十津川探検 ~瀞洞夜話~
川原乞食のこと
   中部地方の亜流をゆく山窩のことである。余の8歳位の頃、よく島津の森の蔭、川近きあたりにテント(せぶり)3~5位あるを見たり。約40年前なり。これに親分あり。夏はウナギ採りをして賣り、冬には「熊シダ」にて巧みに籠をつくり(主として茶碗、皿入れの類)賣りに來し。言葉少なく、各方言交じるかに聞く。
 小生見し最終の川原乞食は、下北山村西脇方にて療養中、小口方面よりウナギ持て來たりしを覚ゆ。
 然し中には野盗となり、民家を襲ふものもありて、一般民を恐ろしがらせたもの。その一つの例として、我1歳母と里に帰りしある冬の夜、我が家へ5名の賊入り來たりたり。大工、屋根師、ハツリ人夫、番頭、父など10人以上もゐたるに、まるで知らなかったと云ふ。あとから銃で追へば易々たるに、錠のところをよく切れる刃にて菱形に切りて外し、父の寝室に入り、25□あまりの金庫を狙ふ。父、それまでには常に金庫の下に頭を伏せたりしも、今夜は多人数の為、安心して逆に足を向けたり。金庫の上にのせたる煙草箱を布団の上ながら父の足許に下ろし、4寸棒を外部より持ち込み、金庫を荷造りして出でゆけり。番頭、朝發見し、大騒ぎとなる。

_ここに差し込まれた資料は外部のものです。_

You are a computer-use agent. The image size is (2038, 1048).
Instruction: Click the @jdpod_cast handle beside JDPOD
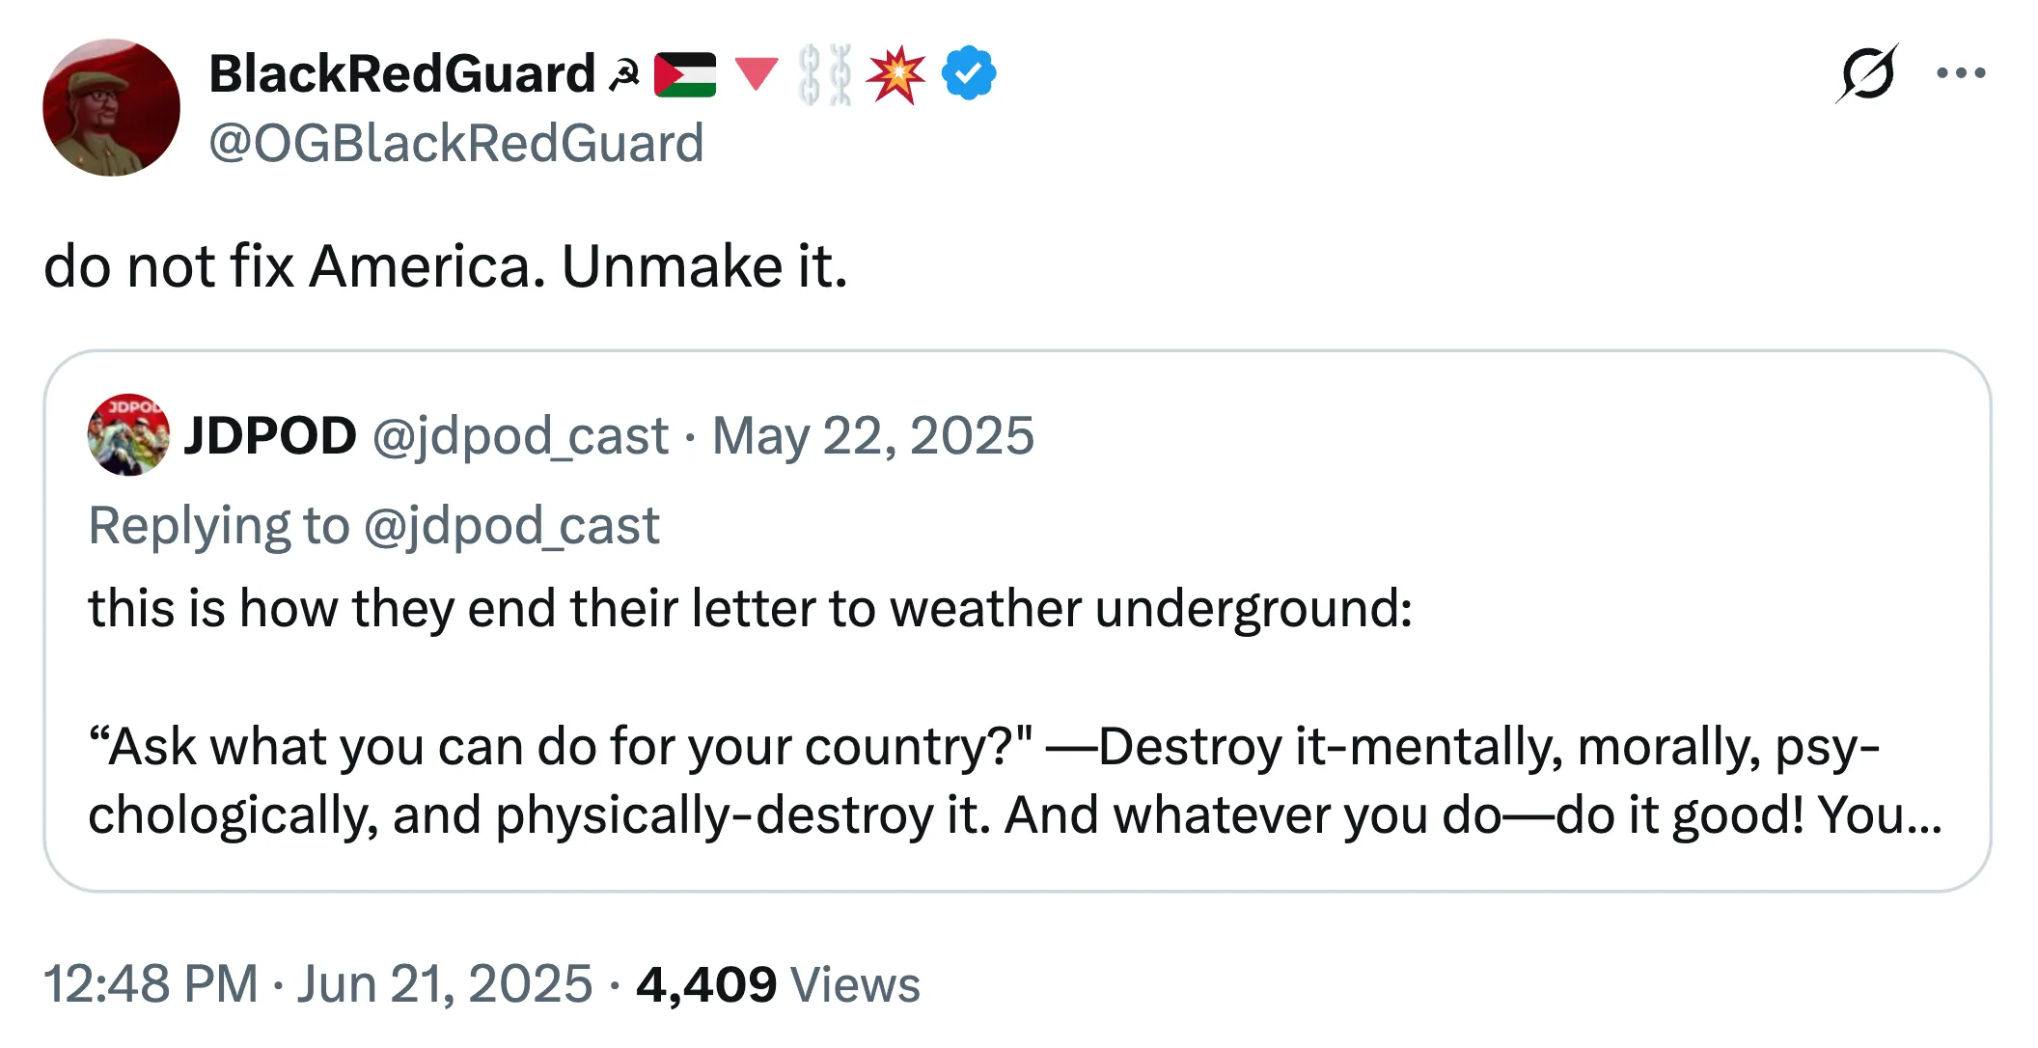tap(520, 436)
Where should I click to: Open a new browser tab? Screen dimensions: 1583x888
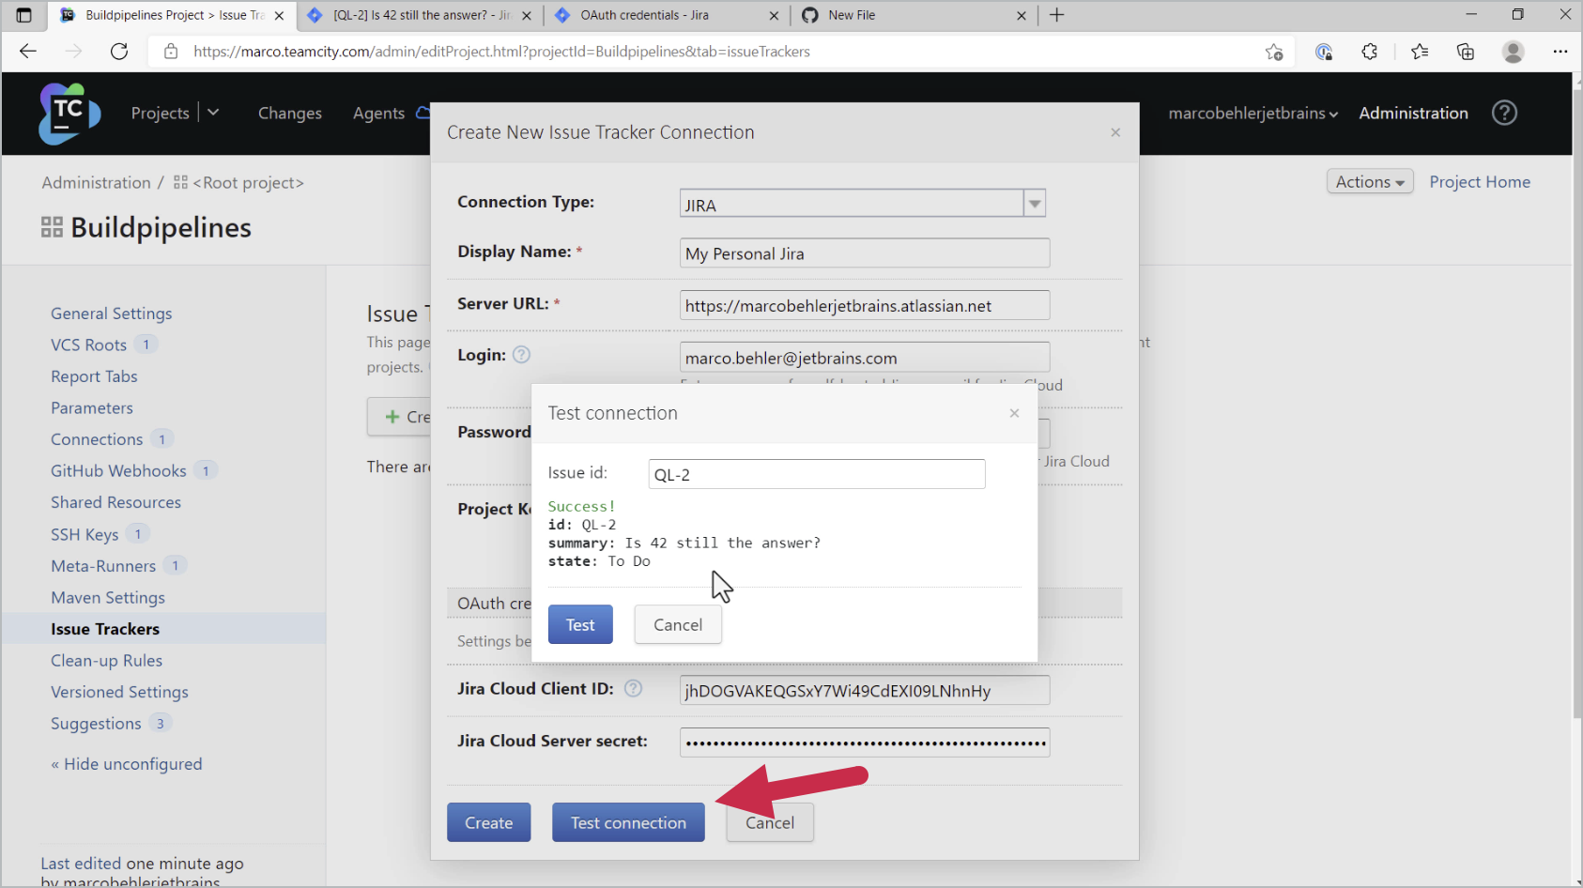1057,14
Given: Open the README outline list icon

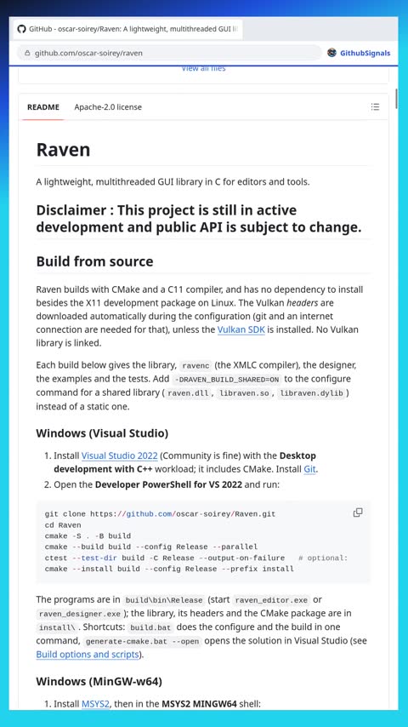Looking at the screenshot, I should pyautogui.click(x=375, y=107).

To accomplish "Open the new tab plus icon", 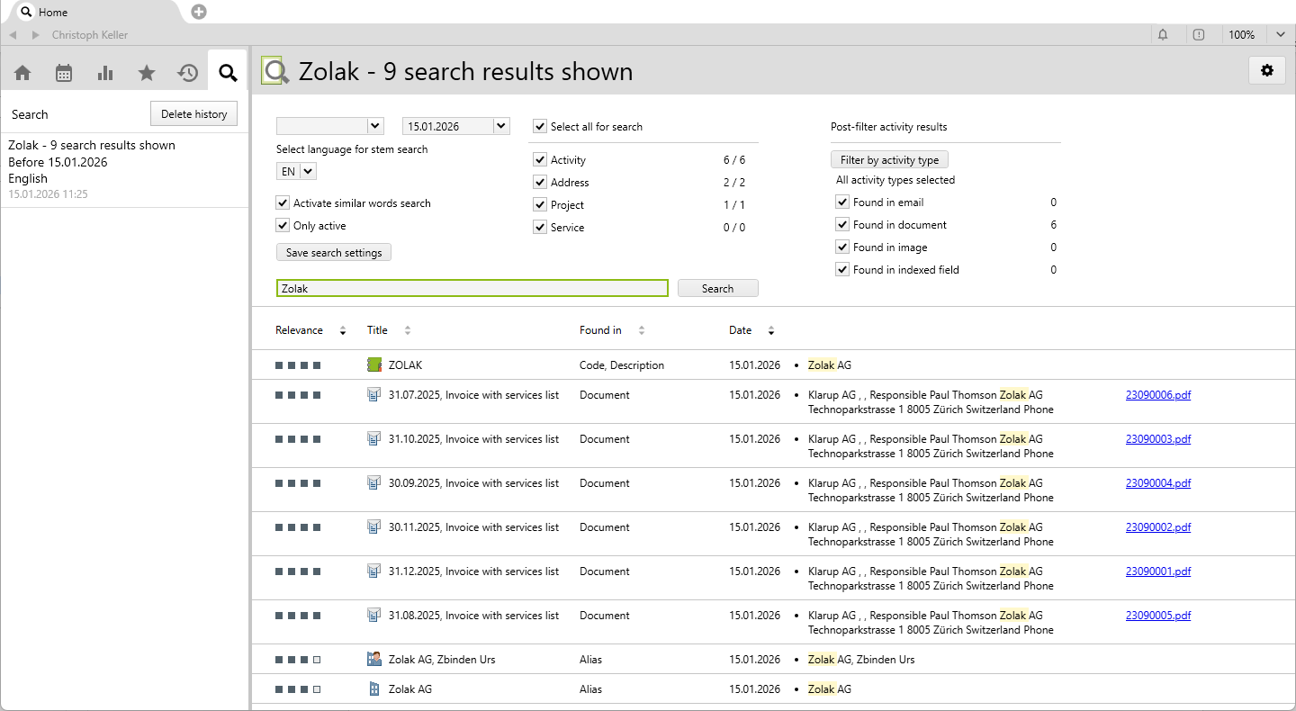I will [x=199, y=12].
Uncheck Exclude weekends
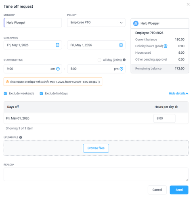The image size is (193, 197). click(x=5, y=93)
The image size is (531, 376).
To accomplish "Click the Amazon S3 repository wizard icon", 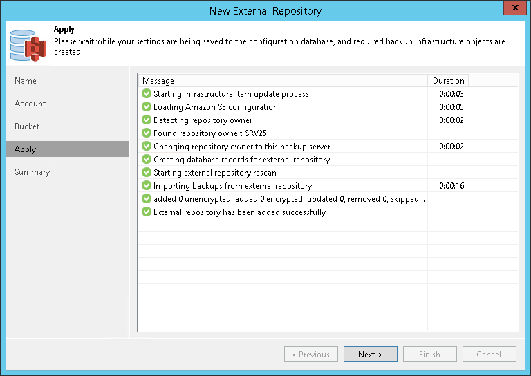I will point(28,44).
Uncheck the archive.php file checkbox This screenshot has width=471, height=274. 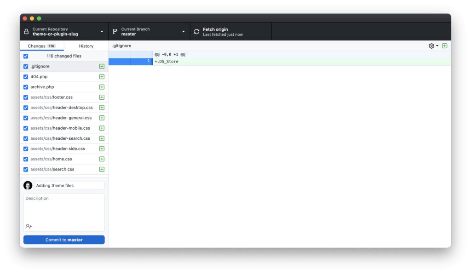26,87

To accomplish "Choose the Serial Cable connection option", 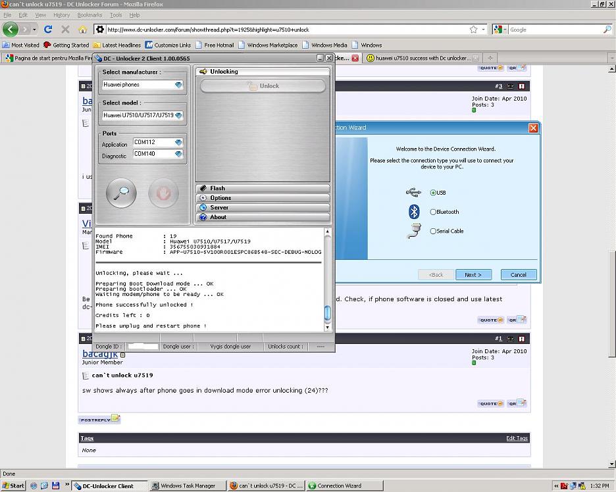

その後、菅家の庫をあけ、酒樽に穴を穿ち、味噌をなめて肴とし酒を飲み、白米の4斗俵の中をヒ首にて切り裂き、2斗あまりを袋にとりて兵糧とし、一時はキリリ道(切入道=玉置川へ行く山径をキリリ道と呼んでいる)を越えんとせしものの如し。後大儀なるを察し戻り來たり(袋の破れより米の落ちたるにて判明)、川舟を盗み、瀞を下り瀞瀬に上がり、屋根師の使ふ小刀にて石を使ひ難なく金庫を開け、現金600円(當時は大金なり)、又母方より預けられし5両、10両、4分金などすべて奪取し、銀のものは不要な書類を置きしを之にて押さへありしと云ふ。
 當時の警察のこと、なかなか埒あかず、1、2ケ月して木之本の鬼ケ城あたり川原乞食巣くふあり。その使ふ銭は當時としては大金の10円札などあるため、木之本署と十津川署と連絡、一網打尽を策せしに事洩れ、捕ふる能はず。その後、串本近くのフクロ港の群れ怪しとの情報あり。内偵を進め、新宮署より藤田刑事、ピストル携帯にて他の刑事と之を襲へり。先方は大勢、甚だしく抵抗せしにつき拳銃を發射、約一丁ばかり離れて遺の前に死にたるは首領、外2名を捕らへ一先づ帰る。3年後奈良にて捕らへられし者、自白により金200円戻り來りしよし。(32、5、3)
注- ・下北山村西脇方とあるのは、下北山村田戸で西村医者に治療を受けていた時のことである。西垣方の誤りか。